Sejalan dengan Asta Cita Presiden Prabowo Subianto, sektor pendidikan menjadi kunci utama mencetak SDM Indonesia yang unggul, tangguh, dan berdaya saing. Kementerian pun mendorong pendekatan Pembelajaran Mendalam (_Deep Learning_) untuk meningkatkan kualitas belajar di kelas.
“Jika hendak memajukan bangsa, perbaiki pendidikan. Jika hendak memperbaiki pendidikan, perbaikilah mulai dari dalam kelas,” tegasnya. Menteri juga memaparkan lima kebijakan strategis: revitalisasi sekolah dan digitalisasi, peningkatan kualitas guru, penguatan karakter, mutu pembelajaran literasi-numerasi-STEM, serta akses pendidikan inklusif.

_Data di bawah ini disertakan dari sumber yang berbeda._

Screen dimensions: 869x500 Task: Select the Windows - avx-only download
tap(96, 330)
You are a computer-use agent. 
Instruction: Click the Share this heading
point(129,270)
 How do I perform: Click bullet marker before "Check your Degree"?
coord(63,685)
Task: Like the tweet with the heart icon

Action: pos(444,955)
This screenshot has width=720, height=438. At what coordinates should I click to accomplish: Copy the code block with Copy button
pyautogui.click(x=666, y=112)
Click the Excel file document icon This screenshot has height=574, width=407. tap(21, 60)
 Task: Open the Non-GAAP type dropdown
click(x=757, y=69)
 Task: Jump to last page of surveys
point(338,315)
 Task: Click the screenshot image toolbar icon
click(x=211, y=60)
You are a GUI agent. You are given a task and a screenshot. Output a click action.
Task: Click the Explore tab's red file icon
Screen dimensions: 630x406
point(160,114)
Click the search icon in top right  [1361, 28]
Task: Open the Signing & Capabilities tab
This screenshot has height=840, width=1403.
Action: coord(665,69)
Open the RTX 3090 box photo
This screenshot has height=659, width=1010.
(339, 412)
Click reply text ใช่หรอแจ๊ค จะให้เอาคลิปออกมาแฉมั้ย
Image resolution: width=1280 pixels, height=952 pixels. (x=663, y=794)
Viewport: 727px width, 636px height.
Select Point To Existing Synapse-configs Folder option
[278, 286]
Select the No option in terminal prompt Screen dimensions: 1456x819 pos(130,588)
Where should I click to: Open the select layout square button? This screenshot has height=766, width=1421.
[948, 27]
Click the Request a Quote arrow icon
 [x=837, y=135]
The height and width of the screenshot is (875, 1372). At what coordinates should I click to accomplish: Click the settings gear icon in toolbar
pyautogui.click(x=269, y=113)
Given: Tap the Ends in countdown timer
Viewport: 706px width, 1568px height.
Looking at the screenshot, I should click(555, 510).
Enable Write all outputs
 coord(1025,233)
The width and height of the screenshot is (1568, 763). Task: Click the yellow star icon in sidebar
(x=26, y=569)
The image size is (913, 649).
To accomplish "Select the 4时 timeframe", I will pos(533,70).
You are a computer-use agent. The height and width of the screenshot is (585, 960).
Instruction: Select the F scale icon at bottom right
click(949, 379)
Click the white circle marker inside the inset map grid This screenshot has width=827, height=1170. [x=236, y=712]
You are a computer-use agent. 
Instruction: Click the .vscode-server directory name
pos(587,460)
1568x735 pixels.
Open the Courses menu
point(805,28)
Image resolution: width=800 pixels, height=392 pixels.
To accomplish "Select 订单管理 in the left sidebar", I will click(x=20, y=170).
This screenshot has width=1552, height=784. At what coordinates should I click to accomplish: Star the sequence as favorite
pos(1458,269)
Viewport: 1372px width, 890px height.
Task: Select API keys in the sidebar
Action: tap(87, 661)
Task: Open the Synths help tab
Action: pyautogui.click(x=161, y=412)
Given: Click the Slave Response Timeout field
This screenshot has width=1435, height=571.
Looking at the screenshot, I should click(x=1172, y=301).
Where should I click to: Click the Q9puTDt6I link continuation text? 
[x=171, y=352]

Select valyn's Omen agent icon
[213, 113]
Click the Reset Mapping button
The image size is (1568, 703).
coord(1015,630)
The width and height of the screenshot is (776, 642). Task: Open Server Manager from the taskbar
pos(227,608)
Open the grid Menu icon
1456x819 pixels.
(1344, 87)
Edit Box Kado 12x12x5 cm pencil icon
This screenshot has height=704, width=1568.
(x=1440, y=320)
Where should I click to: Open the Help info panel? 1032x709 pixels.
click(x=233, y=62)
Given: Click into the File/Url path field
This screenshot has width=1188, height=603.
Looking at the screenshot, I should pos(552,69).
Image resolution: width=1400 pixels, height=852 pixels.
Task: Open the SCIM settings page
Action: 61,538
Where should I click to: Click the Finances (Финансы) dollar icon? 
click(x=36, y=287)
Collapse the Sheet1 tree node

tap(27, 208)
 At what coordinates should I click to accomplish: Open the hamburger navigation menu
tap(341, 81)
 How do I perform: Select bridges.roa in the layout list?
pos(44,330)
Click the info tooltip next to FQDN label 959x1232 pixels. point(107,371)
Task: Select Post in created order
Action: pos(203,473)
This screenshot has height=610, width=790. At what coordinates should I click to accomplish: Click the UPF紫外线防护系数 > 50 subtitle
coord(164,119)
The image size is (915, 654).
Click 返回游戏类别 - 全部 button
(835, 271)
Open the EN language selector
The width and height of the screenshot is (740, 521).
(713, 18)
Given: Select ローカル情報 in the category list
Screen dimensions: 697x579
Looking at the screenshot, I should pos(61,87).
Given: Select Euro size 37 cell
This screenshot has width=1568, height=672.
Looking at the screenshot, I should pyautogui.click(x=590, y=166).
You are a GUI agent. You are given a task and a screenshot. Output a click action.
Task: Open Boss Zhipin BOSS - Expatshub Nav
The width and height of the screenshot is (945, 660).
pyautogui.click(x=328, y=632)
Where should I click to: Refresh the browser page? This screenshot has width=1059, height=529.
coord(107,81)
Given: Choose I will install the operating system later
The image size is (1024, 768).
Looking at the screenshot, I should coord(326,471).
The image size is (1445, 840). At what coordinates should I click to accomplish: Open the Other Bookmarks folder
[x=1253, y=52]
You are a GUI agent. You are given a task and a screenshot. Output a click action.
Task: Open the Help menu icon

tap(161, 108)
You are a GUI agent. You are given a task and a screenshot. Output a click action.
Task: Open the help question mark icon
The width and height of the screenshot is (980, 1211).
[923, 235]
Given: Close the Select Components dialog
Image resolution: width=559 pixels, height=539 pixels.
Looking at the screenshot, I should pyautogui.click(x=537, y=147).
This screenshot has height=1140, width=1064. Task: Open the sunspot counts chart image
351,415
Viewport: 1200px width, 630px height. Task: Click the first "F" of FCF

Pemerintah disebut telah meletakkan fondasi pendidikan bermutu lewat sinergi empat pusat pendidikan: sekolah, keluarga, masyarakat, dan media. “Pendidikan tidak dapat berjalan sendiri. Diperlukan kolaborasi seluruh elemen bangsa,” ujarnya. Keberhasilan pendidikan ditentukan tiga hal: _mindset_ maju, mental kuat, dan misi lurus.

Sebagai rangkaian kegiatan, Pemkab Bulukumba menyerahkan penghargaan kepada 38 SD-SMP sebagai Sekolah Adiwiyata Kabupaten 2025. Penghargaan Sekolah Siaga Kependudukan (SSK) diberikan kepada SMPN 8 Bulukumba. Bapperida juga memberi plakat kepada SMPN 8 dan SMPN 17 Bulukumba atas partisipasi di kompetisi inovasi Guangzhou Award Tiongkok dan OECD OPSI Eropa 2026.
Prestasi membanggakan ditorehkan Nadifa Ainiyah dan Asyifah Gaitsa Sabir dari SMPN 8 Bulukumba yang meraih Juara I Rayon Bulukumba lomba matematika nasional Prisma 26.
Upacara ditutup dengan doa oleh Kepala Kantor Kemenag Bulukumba serta penampilan senam siswa SMPN 1 Bulukumba yang menambah semarak Hardiknas tahun ini.